There were also differences in the number of UPnP tests that failed from run to run. I also suspect this is due to short UPnP mapping expiration times.
The USG20-VPN is currently priced around $195, just about midway between the USG20 at around $165 and the USG40 at close to $240. This pricing passes the sniff test since the USG20-VPN’s features and performance are between the two devices’.
Extending the Content Filter license for one year will run you $74.99 and $129.99 for two. Extending the Anti-Spam license for one year is $109.99 and $189.99 for two. Additional IPsec Client Licenses are $64.99 for 1, $249.99 for 5, and $399.99 for 10. Additional SSL Client Licenses cost out at $135 for 5 and $225 for 10. MacOS SSL software will set you back $135 for 10 licenses; Windows SSL costs nothing.

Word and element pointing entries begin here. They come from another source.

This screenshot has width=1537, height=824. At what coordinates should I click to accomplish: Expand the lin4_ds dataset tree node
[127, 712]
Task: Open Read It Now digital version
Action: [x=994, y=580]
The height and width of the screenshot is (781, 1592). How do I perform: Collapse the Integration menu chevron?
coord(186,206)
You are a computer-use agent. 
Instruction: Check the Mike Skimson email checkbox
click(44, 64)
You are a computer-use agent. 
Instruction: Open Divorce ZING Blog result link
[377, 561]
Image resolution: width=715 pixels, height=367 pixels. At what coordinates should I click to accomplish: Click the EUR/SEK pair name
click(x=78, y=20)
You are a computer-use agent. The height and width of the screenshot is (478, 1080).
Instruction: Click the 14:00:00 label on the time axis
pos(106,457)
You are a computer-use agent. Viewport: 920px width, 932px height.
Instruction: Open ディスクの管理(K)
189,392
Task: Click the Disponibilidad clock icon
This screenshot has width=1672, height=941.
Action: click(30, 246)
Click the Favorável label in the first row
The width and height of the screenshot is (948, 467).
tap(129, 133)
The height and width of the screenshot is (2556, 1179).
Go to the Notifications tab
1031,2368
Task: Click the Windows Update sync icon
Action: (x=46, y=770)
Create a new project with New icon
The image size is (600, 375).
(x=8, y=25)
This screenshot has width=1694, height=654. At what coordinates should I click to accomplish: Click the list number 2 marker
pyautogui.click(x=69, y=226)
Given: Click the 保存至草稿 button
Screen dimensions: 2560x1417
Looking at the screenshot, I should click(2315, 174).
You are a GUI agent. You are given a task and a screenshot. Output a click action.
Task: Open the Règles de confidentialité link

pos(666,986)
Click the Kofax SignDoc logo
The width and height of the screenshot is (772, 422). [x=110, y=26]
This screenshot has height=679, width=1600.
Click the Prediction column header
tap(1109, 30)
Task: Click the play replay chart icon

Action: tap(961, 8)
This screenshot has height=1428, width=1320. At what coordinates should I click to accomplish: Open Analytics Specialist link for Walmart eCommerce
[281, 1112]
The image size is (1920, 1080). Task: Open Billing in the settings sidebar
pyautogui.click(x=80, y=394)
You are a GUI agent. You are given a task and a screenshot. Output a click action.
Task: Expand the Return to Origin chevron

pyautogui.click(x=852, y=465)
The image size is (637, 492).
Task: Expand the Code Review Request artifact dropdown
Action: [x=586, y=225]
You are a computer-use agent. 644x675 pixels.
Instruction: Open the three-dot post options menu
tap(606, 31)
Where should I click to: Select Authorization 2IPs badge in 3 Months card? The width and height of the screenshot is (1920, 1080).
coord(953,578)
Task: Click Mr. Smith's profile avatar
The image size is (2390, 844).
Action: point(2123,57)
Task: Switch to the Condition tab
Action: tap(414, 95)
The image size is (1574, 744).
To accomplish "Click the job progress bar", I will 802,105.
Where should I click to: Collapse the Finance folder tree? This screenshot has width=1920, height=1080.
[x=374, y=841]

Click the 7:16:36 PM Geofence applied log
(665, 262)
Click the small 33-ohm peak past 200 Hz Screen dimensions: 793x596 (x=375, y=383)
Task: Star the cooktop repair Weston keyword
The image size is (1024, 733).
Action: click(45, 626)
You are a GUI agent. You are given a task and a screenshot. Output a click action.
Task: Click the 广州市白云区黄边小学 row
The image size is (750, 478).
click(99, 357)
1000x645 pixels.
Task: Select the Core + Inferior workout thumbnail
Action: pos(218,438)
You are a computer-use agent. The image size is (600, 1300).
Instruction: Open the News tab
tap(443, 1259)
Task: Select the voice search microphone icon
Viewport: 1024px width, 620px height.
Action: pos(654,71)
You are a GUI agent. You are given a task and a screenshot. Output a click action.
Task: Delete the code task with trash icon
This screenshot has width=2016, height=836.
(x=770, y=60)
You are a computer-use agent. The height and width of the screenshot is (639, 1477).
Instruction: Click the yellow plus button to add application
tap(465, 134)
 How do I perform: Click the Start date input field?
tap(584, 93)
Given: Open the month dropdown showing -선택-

UTM devices in general are no picnic to configure, as the amount of options can be overwhelming. The user manual for the USG20-VPN is 683 pages! However, I found that ZyXEL’s new embedded links with Configuration Walkthroughs and info pages, plus the Configuration Wizards were very helpful. Despite this and help from ZyXEL, I couldn’t get Client-to-Site IPsec tunnels to work. Other than this issue, though, I was able to configure and enable every feature on the USG20-VPN I explored.
As a Unified Threat Management device, the USG20-VPN provides Content Filtering and Anti-Spam protection, leveraging huge global databases. If you also need Anti-Virus and Intrusion Detection and Prevention, you can get those features from the USG40 for about $35 more. Overall, I found the ZyXEL USG20-VPN a compact and powerful network security device that does an excellent job as an Internet Gateway, VPN router for remote access, Firewall to protect your network and Security Appliance providing Content Filtering and Anti-Spam protection.